#### Given text
──────────

This Week’s Big Data Big Seven

Datanami Staff

This week we’ve been planted in San Jose for the GPU Technology Conference, following developments here, including news of virtualized GPUs and the unveiling of NVIDIA’s Kepler architecture for high-end computing. 

To wrap up the week ending today, May 18, in news, we will take a brief look at how IBM Watson is being put to new use, how Caltech sought to address its storage limitations, see how insurance fraud is being targeted, and relay an interesting use case from an unexpected source on the retail side.

Let’s get started…

Putting Watson to Work

While most people outside of computing fields are familiar with IBM’s Watson supercomputer from its appearance on Jeopardy, it wasn’t just built to entertain the masses on quiz shows.  

The technology behind Watson was designed to address both data and computationally-intensive workloads in critical fields and has already been tapped for roles in healthcare, among other areas.

This week the winners of a new round of thought leadership about making use of Watson were announced.

Twenty-five MBA and master of science students with concentrations ranging from marketing and business consulting to finance and entrepreneurship competed in teams submitting seven proposals outlining how Watson’s technology could be applied to solve complex challenges in the transportation, energy, retail and public sector industries.

Three winning ideas were selected by a panel of judges comprised of faculty, regional business leaders and IBM executives. Team evaluations were based on the ability of the students to clearly articulate the business case including market research, tactical planning and feasibility while exhibiting an understanding of how to harness big data for strategic outcomes.

──────────

#### Material
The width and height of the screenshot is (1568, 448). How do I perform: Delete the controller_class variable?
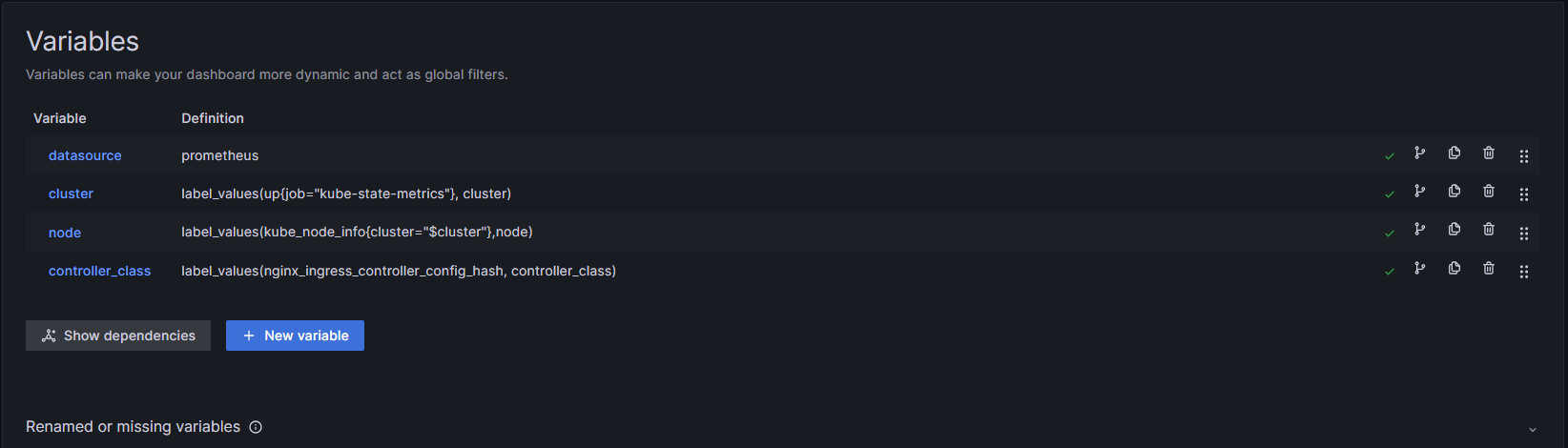1488,269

──────────

#### What is asked
- a) Do these statements agree with the big data roundup? For each, answer yes or no and quote the words that decide it.
(i) The staff spent the week in San Jose for the GPU Technology Conference.
(ii) Thirty MBA and master of science students took part in the competition.
(iii) The panel that chose the winning ideas included IBM executives.
- b) Answer these questions from the big data roundup:
(i) Which architecture did NVIDIA unveil?
(ii) What date does the week end on?
(iii) How many proposals did the student teams submit?
- c) Can you rewrite the big data roundup from "Putting Watson to" to "on quiz shows.", renaming "Jeopardy" as "television"?
The data above comes from a separate source.

#### Answers in order
- a)
(i) Yes: "This week we’ve been planted in San Jose for the GPU Technology Conference"
(ii) No: "Twenty-five MBA and master of science students"
(iii) Yes: "a panel of judges comprised of faculty, regional business leaders and IBM executives"

- b)
(i) Kepler
(ii) May 18
(iii) Seven

- c)
Putting Watson to Work

While most people outside of computing fields are familiar with IBM’s Watson supercomputer from its appearance on television, it wasn’t just built to entertain the masses on quiz shows.